A problem faced during cell process development is discerning the real effects of varying conditions from the noise. The use of extremely simple media during feed and supplement optimization, mentioned earlier, is an example of how to assure that real effects stand out.
Human variability is another area that may drown out signs of significant improvement (or problems).
“Cell culture involves a lot of manual processing,” observes Tim Ward, director of strategic marketing at The Automation Partnership (TAP). “Automation eliminates dependence on workers, while completing repetitive processes with a lot less labor and improved efficiency.”
Despite practice, consistency is difficult to achieve with manual manipulations. Small differences in how a task is performed from day to day, between or among individuals, even when they are following the same protocol, can result in cells experiencing different conditions.
The efficiency and consistency of automation, Ward says, “opens up a whole spectrum of ways to employ automated systems to change the way cell culture is done, for everything from producing cells for experimentation through process development and manufacturing.”

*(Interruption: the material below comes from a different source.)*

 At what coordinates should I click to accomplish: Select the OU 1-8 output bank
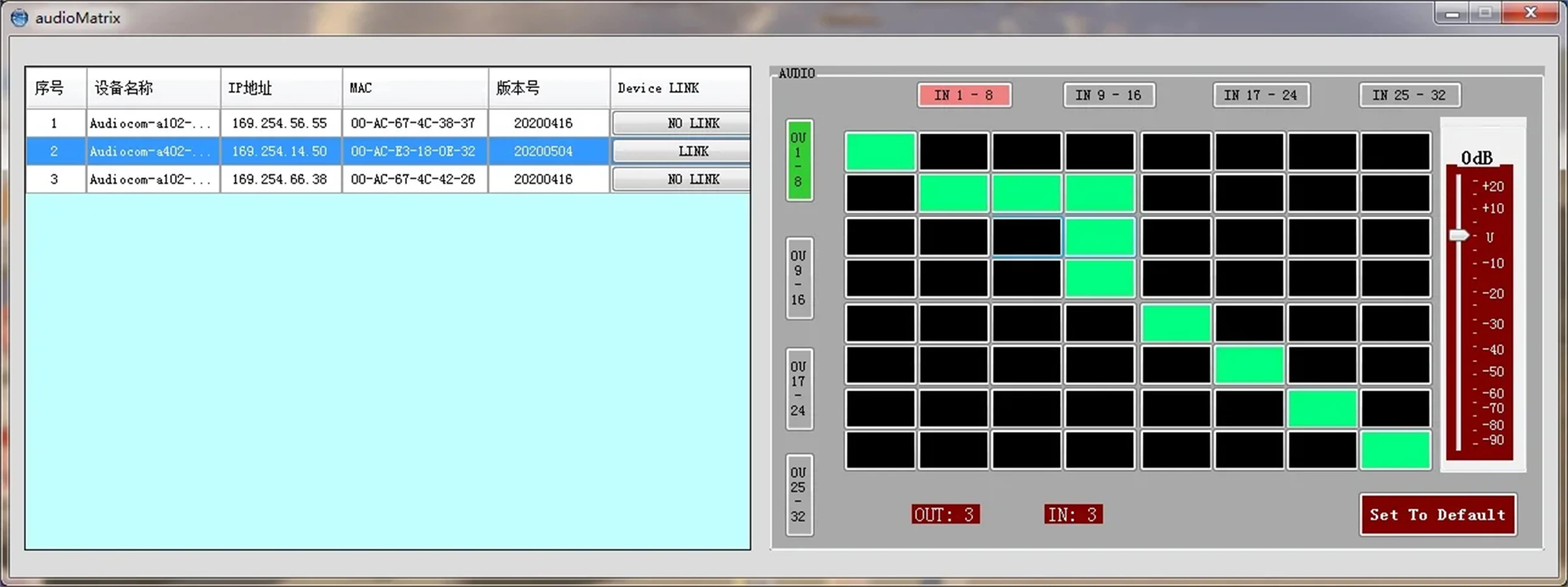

Readers are well aware of the value of automation in carrying out repetitive tasks on large numbers of small samples, e.g., in microtiter plates. The same level of automation, consistency, and control are available for cell-culture optimization as well. For example, TAP’s ambr™ cell culture workstation carries out up to 48 bioreactor experiments simultaneously in microreactors that mimic bioreactors in most important physical/mechanical respects.

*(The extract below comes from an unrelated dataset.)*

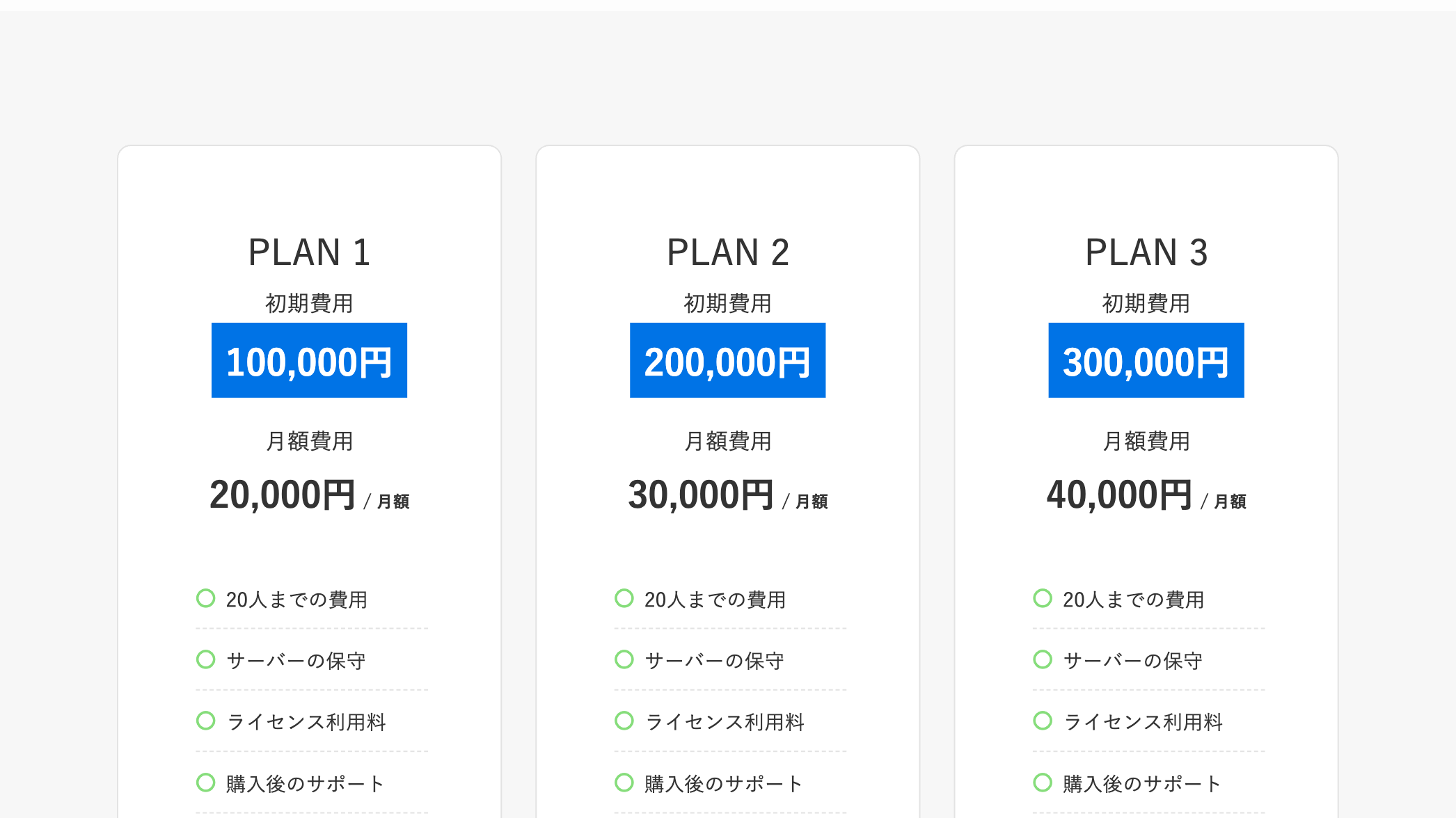Click the PLAN 2 title
This screenshot has width=1456, height=818.
pos(727,252)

With 10–15 mL of working volume, ambr microreactors are much larger than microwells. The TAP reactors also employ impeller stirring, constantly monitor pH and dissolved oxygen, and feature independent control of oxygen and carbon dioxide.
“Customers want to do many more early experiments, and the ambr system allows that,” says Shaw, who opines that ambr compliments but does not replace microplates. “You still need two stages. The first should still be a front-end screen, some form of selection pressure or colony picking, which is best done in 96-deep-well plates.”